Volunteering, Health and Wellbeing: what does the evidence tell us?

Year of publication
2018
Author
Matthew Linning and Gemma Jackson, Volunteer Scotland
Abstract

A critical appraisal of the evidence, to better understand the contribution of volunteering to volunteers’ health and wellbeing.
There is a widely held perception that volunteering is a ‘good thing’ and that this confers benefits to both the beneficiaries and to the volunteers themselves. This includes a considerable amount of emerging evidence on the potential health and wellbeing benefits from volunteering. Volunteer Scotland is aware that this evidence can be contradictory, and this has resulted in considerable uncertainty around what we mean by wellbeing, the nature of the benefits, who benefits, the possibility of losers as well as gainers and the invidious causality problem.

Key findings include:
Improved mental health – the strongest evidence related to the contribution of volunteering to enhanced mental health, including the alleviation of depression, reduced anxiety and stress and other more serious mental health conditions.
Reduced social isolation and loneliness – volunteering is particularly important for those who are retired, are marginalised in society such as asylum seekers and those who have low wellbeing and mental health.

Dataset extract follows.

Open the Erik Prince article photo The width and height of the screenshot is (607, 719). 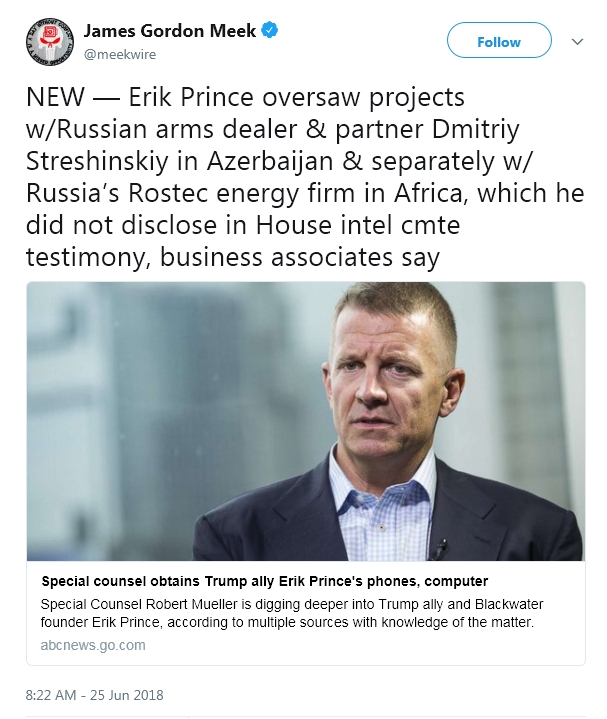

Enhanced physical health – volunteering can improve individual’s self-rated health through the adoption of healthy behaviours such as exercise; and helping people cope with personal illness and dependency in older age.

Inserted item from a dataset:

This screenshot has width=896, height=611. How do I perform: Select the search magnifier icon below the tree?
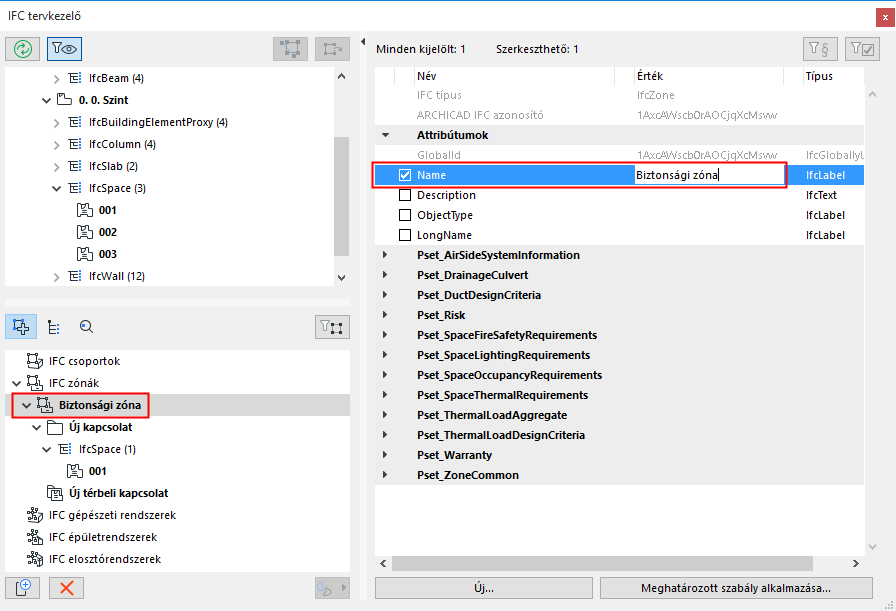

Understand the facilitators – volunteer managers should be aware that there are a number of ‘facilitators’ which support the attainment of health and wellbeing impacts:
‘Dose-response effect’– regular rather than episodic volunteering
Motivations– volunteers who are driven by altruism rather than self-interest
Recognition– giving thanks and appreciation for what volunteers do
Beware of adverse impacts – volunteering is not a universal panacea for society’s problems. Indeed, there are several possible adverse impacts on volunteers’ health and wellbeing due to role strain, ‘burnout’, and emotionally challenging and demanding roles. In such circumstances it is quite possible that individuals’ health wellbeing could improve if they stopped volunteering.